─── Information ───

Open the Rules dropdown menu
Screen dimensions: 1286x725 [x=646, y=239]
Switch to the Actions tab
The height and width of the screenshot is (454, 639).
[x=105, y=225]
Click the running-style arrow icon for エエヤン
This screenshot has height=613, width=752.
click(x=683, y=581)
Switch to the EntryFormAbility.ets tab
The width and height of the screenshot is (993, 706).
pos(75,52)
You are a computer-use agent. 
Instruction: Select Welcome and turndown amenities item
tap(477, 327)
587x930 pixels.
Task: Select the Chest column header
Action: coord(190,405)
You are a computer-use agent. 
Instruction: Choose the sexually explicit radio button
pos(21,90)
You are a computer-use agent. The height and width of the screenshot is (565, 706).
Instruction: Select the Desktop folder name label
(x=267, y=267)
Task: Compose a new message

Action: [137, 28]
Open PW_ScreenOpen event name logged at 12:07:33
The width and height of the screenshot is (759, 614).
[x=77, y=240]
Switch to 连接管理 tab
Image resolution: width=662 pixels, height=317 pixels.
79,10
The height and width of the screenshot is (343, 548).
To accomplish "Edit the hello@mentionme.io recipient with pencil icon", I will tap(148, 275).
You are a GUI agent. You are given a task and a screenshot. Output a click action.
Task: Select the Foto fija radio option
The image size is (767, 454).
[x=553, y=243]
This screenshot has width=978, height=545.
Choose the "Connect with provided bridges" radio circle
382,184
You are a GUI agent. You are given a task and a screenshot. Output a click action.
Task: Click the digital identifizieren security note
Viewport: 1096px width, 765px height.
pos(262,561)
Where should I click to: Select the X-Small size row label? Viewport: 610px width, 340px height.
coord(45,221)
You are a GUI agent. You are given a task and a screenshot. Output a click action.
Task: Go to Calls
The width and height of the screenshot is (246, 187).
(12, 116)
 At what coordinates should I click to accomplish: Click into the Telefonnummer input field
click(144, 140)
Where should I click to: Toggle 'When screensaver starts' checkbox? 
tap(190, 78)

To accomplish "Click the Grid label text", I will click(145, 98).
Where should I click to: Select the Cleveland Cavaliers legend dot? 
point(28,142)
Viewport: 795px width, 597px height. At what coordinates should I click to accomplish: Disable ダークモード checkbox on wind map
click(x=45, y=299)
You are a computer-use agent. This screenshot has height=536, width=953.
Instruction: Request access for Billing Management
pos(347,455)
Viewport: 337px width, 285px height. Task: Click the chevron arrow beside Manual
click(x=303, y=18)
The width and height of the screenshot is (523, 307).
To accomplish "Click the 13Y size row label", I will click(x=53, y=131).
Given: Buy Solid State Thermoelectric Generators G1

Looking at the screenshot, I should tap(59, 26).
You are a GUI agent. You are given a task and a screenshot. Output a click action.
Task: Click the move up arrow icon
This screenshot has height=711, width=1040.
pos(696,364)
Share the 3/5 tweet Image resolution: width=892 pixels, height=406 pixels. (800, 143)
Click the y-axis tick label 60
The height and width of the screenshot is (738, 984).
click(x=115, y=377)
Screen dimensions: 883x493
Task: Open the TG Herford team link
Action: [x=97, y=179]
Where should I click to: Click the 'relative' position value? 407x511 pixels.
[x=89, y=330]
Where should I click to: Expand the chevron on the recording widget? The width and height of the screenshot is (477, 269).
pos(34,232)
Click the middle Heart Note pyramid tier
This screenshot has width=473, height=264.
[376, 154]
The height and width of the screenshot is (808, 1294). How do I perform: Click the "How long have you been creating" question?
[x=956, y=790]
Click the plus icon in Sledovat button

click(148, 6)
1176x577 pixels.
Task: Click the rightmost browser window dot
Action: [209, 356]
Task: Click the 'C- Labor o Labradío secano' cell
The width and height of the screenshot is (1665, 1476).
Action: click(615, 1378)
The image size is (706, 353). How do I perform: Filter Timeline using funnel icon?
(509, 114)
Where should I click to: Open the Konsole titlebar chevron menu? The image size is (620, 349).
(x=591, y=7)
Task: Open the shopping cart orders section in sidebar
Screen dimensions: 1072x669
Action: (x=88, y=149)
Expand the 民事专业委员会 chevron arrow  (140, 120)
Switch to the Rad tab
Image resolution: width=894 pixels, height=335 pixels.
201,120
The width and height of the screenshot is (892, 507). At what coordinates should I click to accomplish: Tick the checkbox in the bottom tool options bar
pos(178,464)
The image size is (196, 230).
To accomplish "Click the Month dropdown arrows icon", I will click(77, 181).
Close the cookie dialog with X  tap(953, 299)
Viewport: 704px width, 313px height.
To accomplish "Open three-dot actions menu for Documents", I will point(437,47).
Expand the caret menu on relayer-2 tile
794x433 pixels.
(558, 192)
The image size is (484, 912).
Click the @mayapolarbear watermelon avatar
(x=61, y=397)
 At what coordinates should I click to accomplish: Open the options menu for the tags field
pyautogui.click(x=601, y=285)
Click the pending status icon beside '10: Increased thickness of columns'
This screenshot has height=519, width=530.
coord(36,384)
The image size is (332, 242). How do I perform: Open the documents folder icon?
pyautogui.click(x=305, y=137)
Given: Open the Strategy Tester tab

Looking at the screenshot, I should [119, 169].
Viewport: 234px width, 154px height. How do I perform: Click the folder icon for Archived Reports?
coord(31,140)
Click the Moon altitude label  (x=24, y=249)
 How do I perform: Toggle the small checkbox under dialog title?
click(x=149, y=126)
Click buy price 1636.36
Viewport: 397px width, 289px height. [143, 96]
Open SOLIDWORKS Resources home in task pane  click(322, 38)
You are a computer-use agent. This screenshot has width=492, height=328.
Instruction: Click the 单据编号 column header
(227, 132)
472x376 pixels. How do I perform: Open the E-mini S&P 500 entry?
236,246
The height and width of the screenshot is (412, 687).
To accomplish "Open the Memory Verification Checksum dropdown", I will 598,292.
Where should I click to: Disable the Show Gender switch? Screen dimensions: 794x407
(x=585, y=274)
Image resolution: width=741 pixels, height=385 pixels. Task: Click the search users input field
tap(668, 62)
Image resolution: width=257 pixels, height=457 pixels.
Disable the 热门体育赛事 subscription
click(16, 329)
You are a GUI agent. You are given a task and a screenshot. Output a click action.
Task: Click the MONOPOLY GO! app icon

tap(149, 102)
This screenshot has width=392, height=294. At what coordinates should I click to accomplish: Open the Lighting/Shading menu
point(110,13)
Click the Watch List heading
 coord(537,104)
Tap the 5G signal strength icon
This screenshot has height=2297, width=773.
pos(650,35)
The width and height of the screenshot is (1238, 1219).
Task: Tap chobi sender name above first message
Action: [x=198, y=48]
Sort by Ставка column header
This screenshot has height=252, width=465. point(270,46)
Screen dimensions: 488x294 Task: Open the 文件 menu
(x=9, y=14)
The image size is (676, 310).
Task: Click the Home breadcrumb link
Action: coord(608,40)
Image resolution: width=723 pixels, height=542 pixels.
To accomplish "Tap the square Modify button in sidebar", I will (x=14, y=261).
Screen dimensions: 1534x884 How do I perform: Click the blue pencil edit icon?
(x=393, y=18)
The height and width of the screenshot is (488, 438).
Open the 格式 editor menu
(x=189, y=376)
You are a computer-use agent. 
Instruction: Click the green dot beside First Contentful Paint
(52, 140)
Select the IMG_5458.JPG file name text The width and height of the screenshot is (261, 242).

───

:: Problem to work on ::
All of the data above should be reproduced exactly, with nothing missing.

:: Answer for this exercise ::
Open the Rules dropdown menu
Screen dimensions: 1286x725 [x=646, y=239]
Switch to the Actions tab
The height and width of the screenshot is (454, 639).
[x=105, y=225]
Click the running-style arrow icon for エエヤン
This screenshot has height=613, width=752.
click(x=683, y=581)
Switch to the EntryFormAbility.ets tab
The width and height of the screenshot is (993, 706).
pos(75,52)
You are a computer-use agent. 
Instruction: Select Welcome and turndown amenities item
tap(477, 327)
587x930 pixels.
Task: Select the Chest column header
Action: coord(190,405)
You are a computer-use agent. 
Instruction: Choose the sexually explicit radio button
pos(21,90)
You are a computer-use agent. The height and width of the screenshot is (565, 706).
Instruction: Select the Desktop folder name label
(x=267, y=267)
Task: Compose a new message

Action: [137, 28]
Open PW_ScreenOpen event name logged at 12:07:33
The width and height of the screenshot is (759, 614).
[x=77, y=240]
Switch to 连接管理 tab
Image resolution: width=662 pixels, height=317 pixels.
79,10
The height and width of the screenshot is (343, 548).
To accomplish "Edit the hello@mentionme.io recipient with pencil icon", I will tap(148, 275).
You are a GUI agent. You are given a task and a screenshot. Output a click action.
Task: Select the Foto fija radio option
The image size is (767, 454).
[x=553, y=243]
This screenshot has width=978, height=545.
Choose the "Connect with provided bridges" radio circle
382,184
You are a GUI agent. You are given a task and a screenshot. Output a click action.
Task: Click the digital identifizieren security note
Viewport: 1096px width, 765px height.
pos(262,561)
Where should I click to: Select the X-Small size row label? Viewport: 610px width, 340px height.
coord(45,221)
You are a GUI agent. You are given a task and a screenshot. Output a click action.
Task: Go to Calls
The width and height of the screenshot is (246, 187).
(12, 116)
 At what coordinates should I click to accomplish: Click into the Telefonnummer input field
click(144, 140)
Where should I click to: Toggle 'When screensaver starts' checkbox? 
tap(190, 78)

To accomplish "Click the Grid label text", I will click(145, 98).
Where should I click to: Select the Cleveland Cavaliers legend dot? 
point(28,142)
Viewport: 795px width, 597px height. At what coordinates should I click to accomplish: Disable ダークモード checkbox on wind map
click(x=45, y=299)
You are a computer-use agent. This screenshot has height=536, width=953.
Instruction: Request access for Billing Management
pos(347,455)
Viewport: 337px width, 285px height. Task: Click the chevron arrow beside Manual
click(x=303, y=18)
The width and height of the screenshot is (523, 307).
To accomplish "Click the 13Y size row label", I will click(x=53, y=131).
Given: Buy Solid State Thermoelectric Generators G1

Looking at the screenshot, I should tap(59, 26).
You are a GUI agent. You are given a task and a screenshot. Output a click action.
Task: Click the move up arrow icon
This screenshot has height=711, width=1040.
pos(696,364)
Share the 3/5 tweet Image resolution: width=892 pixels, height=406 pixels. (800, 143)
Click the y-axis tick label 60
The height and width of the screenshot is (738, 984).
click(x=115, y=377)
Screen dimensions: 883x493
Task: Open the TG Herford team link
Action: [x=97, y=179]
Where should I click to: Click the 'relative' position value? 407x511 pixels.
[x=89, y=330]
Where should I click to: Expand the chevron on the recording widget? The width and height of the screenshot is (477, 269).
pos(34,232)
Click the middle Heart Note pyramid tier
This screenshot has width=473, height=264.
[376, 154]
The height and width of the screenshot is (808, 1294). How do I perform: Click the "How long have you been creating" question?
[x=956, y=790]
Click the plus icon in Sledovat button

click(148, 6)
1176x577 pixels.
Task: Click the rightmost browser window dot
Action: [209, 356]
Task: Click the 'C- Labor o Labradío secano' cell
The width and height of the screenshot is (1665, 1476).
Action: click(615, 1378)
The image size is (706, 353). How do I perform: Filter Timeline using funnel icon?
(509, 114)
Where should I click to: Open the Konsole titlebar chevron menu? The image size is (620, 349).
(x=591, y=7)
Task: Open the shopping cart orders section in sidebar
Screen dimensions: 1072x669
Action: (x=88, y=149)
Expand the 民事专业委员会 chevron arrow  (140, 120)
Switch to the Rad tab
Image resolution: width=894 pixels, height=335 pixels.
201,120
The width and height of the screenshot is (892, 507). At what coordinates should I click to accomplish: Tick the checkbox in the bottom tool options bar
pos(178,464)
The image size is (196, 230).
To accomplish "Click the Month dropdown arrows icon", I will click(77, 181).
Close the cookie dialog with X  tap(953, 299)
Viewport: 704px width, 313px height.
To accomplish "Open three-dot actions menu for Documents", I will point(437,47).
Expand the caret menu on relayer-2 tile
794x433 pixels.
(558, 192)
The image size is (484, 912).
Click the @mayapolarbear watermelon avatar
(x=61, y=397)
 At what coordinates should I click to accomplish: Open the options menu for the tags field
pyautogui.click(x=601, y=285)
Click the pending status icon beside '10: Increased thickness of columns'
This screenshot has height=519, width=530.
coord(36,384)
The image size is (332, 242). How do I perform: Open the documents folder icon?
pyautogui.click(x=305, y=137)
Given: Open the Strategy Tester tab

Looking at the screenshot, I should [119, 169].
Viewport: 234px width, 154px height. How do I perform: Click the folder icon for Archived Reports?
coord(31,140)
Click the Moon altitude label  (x=24, y=249)
 How do I perform: Toggle the small checkbox under dialog title?
click(x=149, y=126)
Click buy price 1636.36
Viewport: 397px width, 289px height. [143, 96]
Open SOLIDWORKS Resources home in task pane  click(322, 38)
You are a computer-use agent. This screenshot has width=492, height=328.
Instruction: Click the 单据编号 column header
(227, 132)
472x376 pixels. How do I perform: Open the E-mini S&P 500 entry?
236,246
The height and width of the screenshot is (412, 687).
To accomplish "Open the Memory Verification Checksum dropdown", I will 598,292.
Where should I click to: Disable the Show Gender switch? Screen dimensions: 794x407
(x=585, y=274)
Image resolution: width=741 pixels, height=385 pixels. Task: Click the search users input field
tap(668, 62)
Image resolution: width=257 pixels, height=457 pixels.
Disable the 热门体育赛事 subscription
click(16, 329)
You are a GUI agent. You are given a task and a screenshot. Output a click action.
Task: Click the MONOPOLY GO! app icon

tap(149, 102)
This screenshot has width=392, height=294. At what coordinates should I click to accomplish: Open the Lighting/Shading menu
point(110,13)
Click the Watch List heading
 coord(537,104)
Tap the 5G signal strength icon
This screenshot has height=2297, width=773.
pos(650,35)
The width and height of the screenshot is (1238, 1219).
Task: Tap chobi sender name above first message
Action: [x=198, y=48]
Sort by Ставка column header
This screenshot has height=252, width=465. point(270,46)
Screen dimensions: 488x294 Task: Open the 文件 menu
(x=9, y=14)
The image size is (676, 310).
Task: Click the Home breadcrumb link
Action: coord(608,40)
Image resolution: width=723 pixels, height=542 pixels.
To accomplish "Tap the square Modify button in sidebar", I will (x=14, y=261).
Screen dimensions: 1534x884 How do I perform: Click the blue pencil edit icon?
(x=393, y=18)
The height and width of the screenshot is (488, 438).
Open the 格式 editor menu
(x=189, y=376)
You are a computer-use agent. 
Instruction: Click the green dot beside First Contentful Paint
(52, 140)
Select the IMG_5458.JPG file name text The width and height of the screenshot is (261, 242).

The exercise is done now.